Я не ответил. Хлопнул дверью и вышел. Мы никогда не ссорились с бабушкой. Она никогда не позволяла себе ничего подобного. Нравоучений, резких замечаний. Вот женская ревность во всей красе. Увидела другую женщину, помоложе, на своей кухне и как с цепи сорвалась.
— Бабушка не будет есть с нами, — произнес я как можно спокойнее. Но голос все равно немного дрожал.
— Ладно, — ответила Джесс. — Может, тогда заберем еду к себе и поедим на твоем невероятном матрасе? А?
Джесс выглядела чудесным, милейшим созданием. И как только у бабушки язык повернулся говорить про нее гадости.
В тот день мы много шутили и дурачились. День был светлым. Таким, будто никогда не было Гига и Эла. Никогда не было Санджая. Никто не находил его трупа на берегу. И никто не разбивал ему голову камнем. Казалось, будто Джесс только-только исполнилось семнадцать и перед ней открывался неизведанный и чистый мир, а я мог ей его показать. Уберечь ее от ошибок. И сам мог бы не совершать их. А когда приблизился вечер, ее шутки и беззаботное веселье переросли в нечто иное. Теперь она, как волчица-оборотень, после того, как полная луна коснулась сиянием темного неба, преобразилась. Выпустила звериную суть наружу. Движения Джесс стали плавными, а взгляд пристальным и туманным. Таким он бывает у охотников, когда те фокусируются и на жертве и ландшафте одновременно.
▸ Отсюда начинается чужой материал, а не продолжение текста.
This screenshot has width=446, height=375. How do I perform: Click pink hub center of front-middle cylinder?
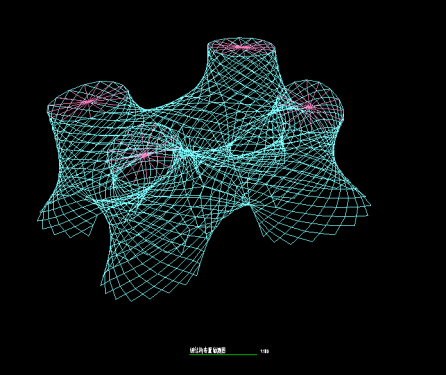[x=144, y=155]
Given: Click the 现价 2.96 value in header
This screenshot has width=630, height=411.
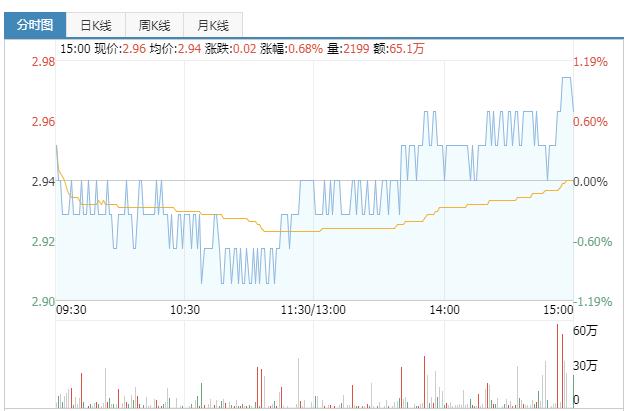Looking at the screenshot, I should click(x=137, y=48).
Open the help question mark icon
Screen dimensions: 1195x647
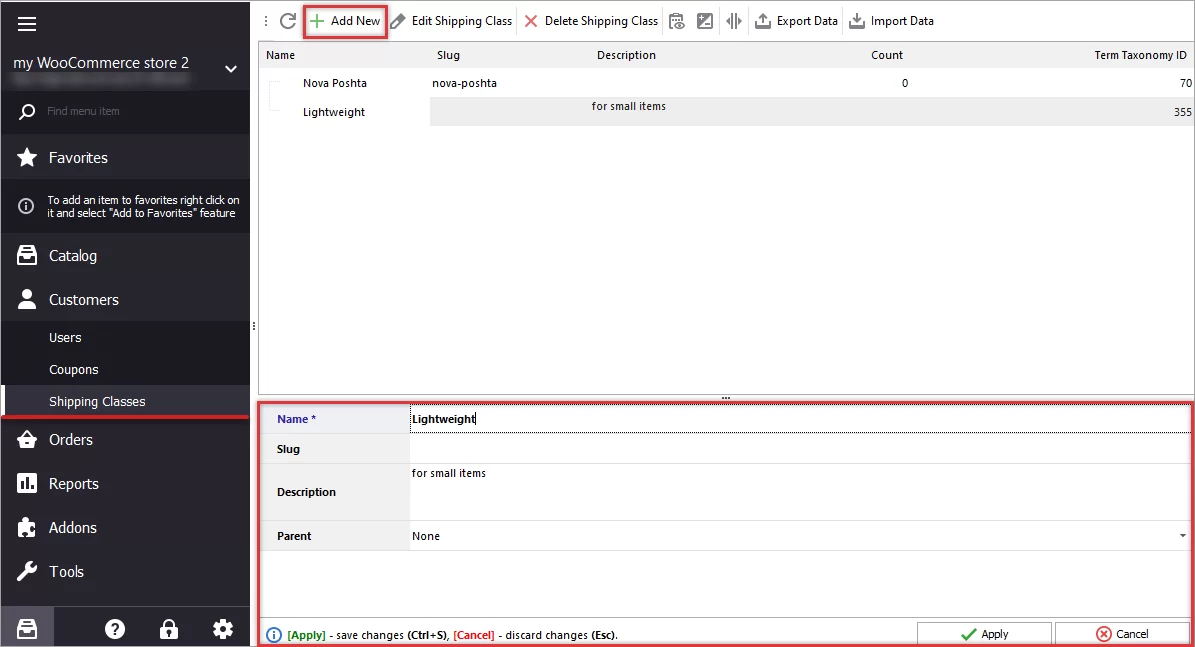click(115, 628)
Она подошла близко. Совсем как утром, когда провоцировала меня после душа. Но я заметил разницу.
— А теперь ты знаешь, что мы будем делать? — спросила она.
Я знал. Она охотилась, а лучшая защита от охотника — это нападение.
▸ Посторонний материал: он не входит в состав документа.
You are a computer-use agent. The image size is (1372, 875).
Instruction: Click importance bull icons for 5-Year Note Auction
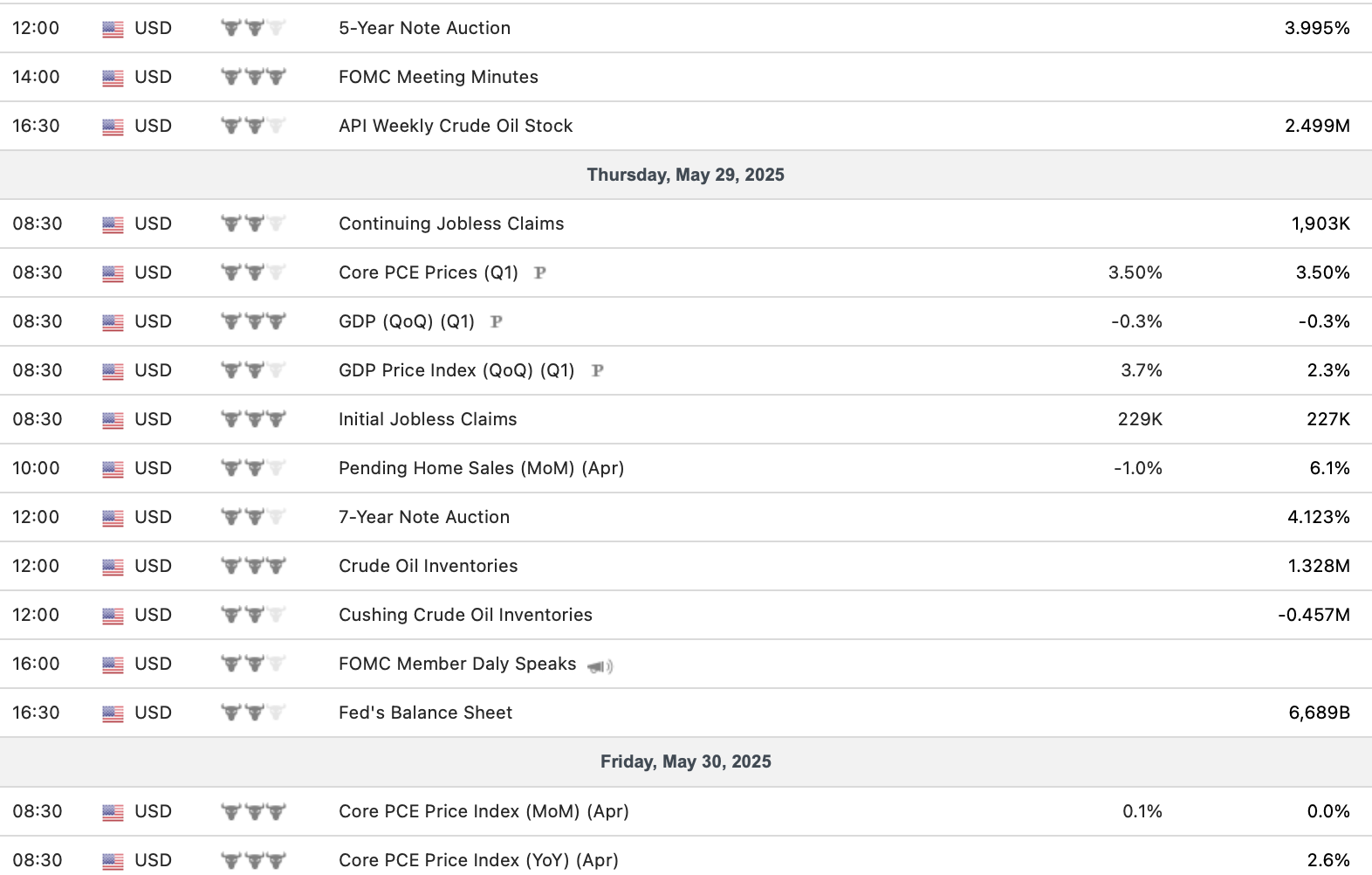point(253,28)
— Знаю, — ответил я и поцеловал ее первым.
Джесс сожгла меня изнутри. Сожгла. Я тлел, как уголь. Снова разгорался. Мерцал, окутанный дымом. Вспыхивал, сдобренный жиром, капающим в костер с решетки гриля. А она аккуратно переворачивала стейк лопаточкой. Добивалась хрустящей корочки. Но так, чтобы не пересушить. Не знаю, сколько длилась эта ночь. Казалось, она заканчивалась и начиналась снова. Крутилась колесом сансары. То поднимая на вершины блаженства, то бросая вниз, то вновь вскидывая наверх. Я устал и одновременно был полон сил. А она казалась уже не такой уверенной и дерзкой. Что-то в ней изменилось. Джесс могла разрыдаться в любой момент, и оттого, наверное, в ней проснулась странная животная жадность. Будто она пыталась насытиться мною впрок. Я не был против. Мне нравилось утолять ее голод. Нравилось быть желанным блюдом для нее. Невольно я вспомнил слова бабушки: «И оттого, что эти духи еще голодны, они пожирают всех, кто оказывается рядом». Сравнения, что рождались у меня с насыщением и голодом, показались похожими на то, о чем она предупреждала. Но это не было чем-то страшным или неприятным. Почему надо бояться того, что происходит в страстях? Страсть — это пиковое состояние жизни.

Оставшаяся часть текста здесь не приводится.